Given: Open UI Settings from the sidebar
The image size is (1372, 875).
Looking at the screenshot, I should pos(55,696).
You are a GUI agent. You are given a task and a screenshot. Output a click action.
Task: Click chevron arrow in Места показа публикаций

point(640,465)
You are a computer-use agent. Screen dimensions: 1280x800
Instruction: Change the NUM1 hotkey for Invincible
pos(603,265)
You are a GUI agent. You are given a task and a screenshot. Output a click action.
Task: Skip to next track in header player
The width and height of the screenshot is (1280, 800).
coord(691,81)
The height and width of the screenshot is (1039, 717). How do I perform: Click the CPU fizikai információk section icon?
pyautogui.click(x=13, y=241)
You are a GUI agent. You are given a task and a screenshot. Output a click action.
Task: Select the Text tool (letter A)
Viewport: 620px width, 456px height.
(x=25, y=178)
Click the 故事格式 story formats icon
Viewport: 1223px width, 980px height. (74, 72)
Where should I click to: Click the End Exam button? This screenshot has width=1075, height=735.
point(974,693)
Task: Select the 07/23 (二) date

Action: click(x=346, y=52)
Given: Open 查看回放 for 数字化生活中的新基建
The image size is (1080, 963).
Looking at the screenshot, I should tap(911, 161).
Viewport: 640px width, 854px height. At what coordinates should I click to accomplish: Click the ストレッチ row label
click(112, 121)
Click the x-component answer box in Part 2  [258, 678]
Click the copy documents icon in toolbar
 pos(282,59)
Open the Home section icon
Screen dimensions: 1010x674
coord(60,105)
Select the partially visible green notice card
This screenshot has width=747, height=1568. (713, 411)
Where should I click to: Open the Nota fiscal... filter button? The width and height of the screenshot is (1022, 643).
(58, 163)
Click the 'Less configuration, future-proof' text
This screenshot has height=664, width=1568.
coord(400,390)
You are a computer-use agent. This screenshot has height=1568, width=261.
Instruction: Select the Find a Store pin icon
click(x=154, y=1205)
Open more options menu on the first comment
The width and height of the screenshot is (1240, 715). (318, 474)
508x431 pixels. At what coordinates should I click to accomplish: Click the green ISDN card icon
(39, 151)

────────────────────────────────────────

:: Task description ::
Every record above must be printed again exactly as it stands.

:: Output ::
Given: Open UI Settings from the sidebar
The image size is (1372, 875).
Looking at the screenshot, I should pos(55,696).
You are a GUI agent. You are given a task and a screenshot. Output a click action.
Task: Click chevron arrow in Места показа публикаций

point(640,465)
You are a computer-use agent. Screen dimensions: 1280x800
Instruction: Change the NUM1 hotkey for Invincible
pos(603,265)
You are a GUI agent. You are given a task and a screenshot. Output a click action.
Task: Skip to next track in header player
The width and height of the screenshot is (1280, 800).
coord(691,81)
The height and width of the screenshot is (1039, 717). How do I perform: Click the CPU fizikai információk section icon?
pyautogui.click(x=13, y=241)
You are a GUI agent. You are given a task and a screenshot. Output a click action.
Task: Select the Text tool (letter A)
Viewport: 620px width, 456px height.
(x=25, y=178)
Click the 故事格式 story formats icon
Viewport: 1223px width, 980px height. (74, 72)
Where should I click to: Click the End Exam button? This screenshot has width=1075, height=735.
point(974,693)
Task: Select the 07/23 (二) date

Action: click(x=346, y=52)
Given: Open 查看回放 for 数字化生活中的新基建
The image size is (1080, 963).
Looking at the screenshot, I should tap(911, 161).
Viewport: 640px width, 854px height. At what coordinates should I click to accomplish: Click the ストレッチ row label
click(112, 121)
Click the x-component answer box in Part 2  [258, 678]
Click the copy documents icon in toolbar
 pos(282,59)
Open the Home section icon
Screen dimensions: 1010x674
coord(60,105)
Select the partially visible green notice card
This screenshot has width=747, height=1568. (713, 411)
Where should I click to: Open the Nota fiscal... filter button? The width and height of the screenshot is (1022, 643).
(58, 163)
Click the 'Less configuration, future-proof' text
This screenshot has height=664, width=1568.
coord(400,390)
You are a computer-use agent. This screenshot has height=1568, width=261.
Instruction: Select the Find a Store pin icon
click(x=154, y=1205)
Open more options menu on the first comment
The width and height of the screenshot is (1240, 715). (318, 474)
508x431 pixels. At what coordinates should I click to accomplish: Click the green ISDN card icon
(39, 151)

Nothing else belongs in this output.